Bei den Volkszählungen in der Tschechoslowakei wurden Fragen zur Muttersprache nur 1970, 1991 und 2001 gestellt. Den bisher veröffentlichen Angaben der Volkszählung von 2001 nach (www.statistics.sk) gibt es 10% mehr Ungarischmuttersprachler als es Personen ungarischer Nationalität gibt, die Zahl der Rusinischmuttersprachler jedoch ist schon doppelt so hoch als die Zahl der Personen rusinischer Nationalität.

17

Die Zahl der Roma wird von den Fachleuten auf 250- 300 000 angesetzt. In slowakischer Umgebung bekennen die Zigeuner sich als von slowakischer Nationalität, in ungarischer Umgebung im Allgemeinen als von ungarischer Nationalität.

18

Im Schuljahr 2000/2001 entstand in der Slowakei eine staatliche Schule mit deutscher Unterrichtssprache und eine Privatschule mit bulgarischer Unterrichtssprache.

19

In diesen Schulen wird die Berufsausbildung im Allgemeinen in slowakischer Sprache abgehalten.

20

Von Seiten des Staates zeigen sich einstweilen keine handgreiflichen Anzeichen dafür, dass er den offiziellen Gebrauch der Minderheitensprachen anregen oder stärker fördern wollte.
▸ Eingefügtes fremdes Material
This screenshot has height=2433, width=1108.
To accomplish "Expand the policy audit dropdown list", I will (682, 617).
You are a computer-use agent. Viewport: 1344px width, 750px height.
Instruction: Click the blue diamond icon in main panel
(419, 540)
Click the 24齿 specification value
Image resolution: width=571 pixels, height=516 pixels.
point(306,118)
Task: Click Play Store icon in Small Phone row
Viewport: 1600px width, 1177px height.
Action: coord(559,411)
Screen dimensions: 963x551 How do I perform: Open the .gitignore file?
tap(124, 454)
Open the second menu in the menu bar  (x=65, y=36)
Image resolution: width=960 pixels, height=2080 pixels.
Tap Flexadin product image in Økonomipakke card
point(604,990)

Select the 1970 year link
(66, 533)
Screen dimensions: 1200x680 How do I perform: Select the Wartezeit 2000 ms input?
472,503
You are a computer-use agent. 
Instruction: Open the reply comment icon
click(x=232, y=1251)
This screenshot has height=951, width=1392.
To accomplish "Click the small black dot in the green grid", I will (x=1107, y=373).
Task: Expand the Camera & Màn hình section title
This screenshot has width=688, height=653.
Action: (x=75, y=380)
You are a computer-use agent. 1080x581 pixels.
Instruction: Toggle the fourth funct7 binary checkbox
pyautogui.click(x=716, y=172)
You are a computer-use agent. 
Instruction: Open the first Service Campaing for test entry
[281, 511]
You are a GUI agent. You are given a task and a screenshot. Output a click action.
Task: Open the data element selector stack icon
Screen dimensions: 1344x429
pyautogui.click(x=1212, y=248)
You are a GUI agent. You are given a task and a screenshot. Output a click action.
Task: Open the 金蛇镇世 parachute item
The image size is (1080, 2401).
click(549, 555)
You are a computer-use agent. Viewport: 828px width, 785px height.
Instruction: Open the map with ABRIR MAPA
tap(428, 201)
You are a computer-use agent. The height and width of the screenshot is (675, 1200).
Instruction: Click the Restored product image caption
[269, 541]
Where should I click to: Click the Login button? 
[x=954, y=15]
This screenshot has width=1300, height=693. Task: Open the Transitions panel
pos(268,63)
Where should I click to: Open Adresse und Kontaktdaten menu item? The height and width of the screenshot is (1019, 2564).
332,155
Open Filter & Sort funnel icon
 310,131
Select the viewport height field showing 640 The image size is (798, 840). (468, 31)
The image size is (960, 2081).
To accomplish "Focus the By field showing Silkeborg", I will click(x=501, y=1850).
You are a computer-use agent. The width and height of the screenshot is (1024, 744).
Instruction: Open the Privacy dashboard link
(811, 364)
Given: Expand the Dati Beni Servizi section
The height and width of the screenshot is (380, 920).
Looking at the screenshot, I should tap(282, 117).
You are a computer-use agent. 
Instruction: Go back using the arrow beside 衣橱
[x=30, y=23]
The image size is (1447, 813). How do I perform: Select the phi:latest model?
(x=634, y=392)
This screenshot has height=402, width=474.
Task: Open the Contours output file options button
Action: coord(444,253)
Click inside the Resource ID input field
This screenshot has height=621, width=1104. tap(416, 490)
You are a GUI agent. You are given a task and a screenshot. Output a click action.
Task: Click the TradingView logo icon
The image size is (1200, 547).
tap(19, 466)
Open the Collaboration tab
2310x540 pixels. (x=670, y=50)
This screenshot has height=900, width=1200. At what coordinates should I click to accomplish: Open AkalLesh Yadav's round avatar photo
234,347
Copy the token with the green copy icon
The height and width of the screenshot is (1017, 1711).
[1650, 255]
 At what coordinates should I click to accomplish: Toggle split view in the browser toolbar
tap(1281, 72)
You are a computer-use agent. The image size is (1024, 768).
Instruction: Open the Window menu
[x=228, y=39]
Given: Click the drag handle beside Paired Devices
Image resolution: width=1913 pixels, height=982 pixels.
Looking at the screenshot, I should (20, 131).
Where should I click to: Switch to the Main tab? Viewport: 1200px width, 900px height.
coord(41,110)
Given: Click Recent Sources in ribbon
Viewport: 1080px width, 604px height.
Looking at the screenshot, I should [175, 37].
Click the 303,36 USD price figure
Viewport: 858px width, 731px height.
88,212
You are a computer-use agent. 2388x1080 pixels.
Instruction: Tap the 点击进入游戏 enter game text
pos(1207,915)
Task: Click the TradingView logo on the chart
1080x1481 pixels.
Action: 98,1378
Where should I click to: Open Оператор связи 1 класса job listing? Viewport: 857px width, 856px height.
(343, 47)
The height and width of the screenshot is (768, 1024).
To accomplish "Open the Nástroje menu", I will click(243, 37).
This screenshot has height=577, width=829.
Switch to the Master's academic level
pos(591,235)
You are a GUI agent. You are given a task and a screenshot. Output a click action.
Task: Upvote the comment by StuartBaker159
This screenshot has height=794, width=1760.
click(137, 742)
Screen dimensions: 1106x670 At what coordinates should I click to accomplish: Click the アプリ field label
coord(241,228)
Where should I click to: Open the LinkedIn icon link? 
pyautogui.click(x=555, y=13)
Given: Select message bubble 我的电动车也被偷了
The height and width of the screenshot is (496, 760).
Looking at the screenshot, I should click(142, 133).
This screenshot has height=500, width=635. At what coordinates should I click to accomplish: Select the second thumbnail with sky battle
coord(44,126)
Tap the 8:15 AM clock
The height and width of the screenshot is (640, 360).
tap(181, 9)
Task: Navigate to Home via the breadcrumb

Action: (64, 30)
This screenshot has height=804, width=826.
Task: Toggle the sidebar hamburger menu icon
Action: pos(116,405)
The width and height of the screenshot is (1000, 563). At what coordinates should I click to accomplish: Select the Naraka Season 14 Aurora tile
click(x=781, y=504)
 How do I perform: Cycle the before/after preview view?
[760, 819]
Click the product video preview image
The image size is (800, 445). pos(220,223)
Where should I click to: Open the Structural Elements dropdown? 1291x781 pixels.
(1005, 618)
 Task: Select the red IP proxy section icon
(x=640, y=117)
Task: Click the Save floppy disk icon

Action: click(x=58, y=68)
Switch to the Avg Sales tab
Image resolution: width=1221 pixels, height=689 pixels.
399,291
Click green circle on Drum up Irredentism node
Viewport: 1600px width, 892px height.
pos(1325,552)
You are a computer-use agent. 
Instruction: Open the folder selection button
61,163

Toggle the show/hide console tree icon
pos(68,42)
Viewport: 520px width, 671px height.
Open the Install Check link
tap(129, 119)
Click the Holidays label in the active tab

Diese Aufgabe hat zum Teil das im Jahre 2001 als Zivilverband der ungarischen Linguisten in der Slowakei das „Gramma Sprachbüro“ auf sich genommen, einstweilen üben wir nur im Kreis der ungarischen Minderheit eine Informationstätigkeit aus, organisieren wir Kurse für die Mitarbeiter der Selbstverwaltungskörperschaften, bereiten wir die ungarischen Varianten von Mustern von Anträgen und Beschlüssen vor, arbeiten wir an einem Wörterbuch für die Verwaltungssprache Slowakisch - Ungarisch.

21

Der staatliche Rundfunk sendet seit 1928 Sendungen in ungarischen Sprache, seine

gegenwärtige Sendezeit macht 45 Stunden wöchentlich aus (das sind rund 4 % der gesamten Sendezeit). Das öffentlich-rechtliche Fernsehen sendet seit 1983 ungarische Nachrichtensendungen, insgesamt in 1,4 Stunden pro Woche, das sind 0,04 % der gesamten Sendezeit.

22

Da die Angaben der Volkszählung von 2001 über die konfessionelle Gliederung der Minderheiten noch nicht vorliegen, stammen die weiteren Angaben aus der Volkszählung von 1991.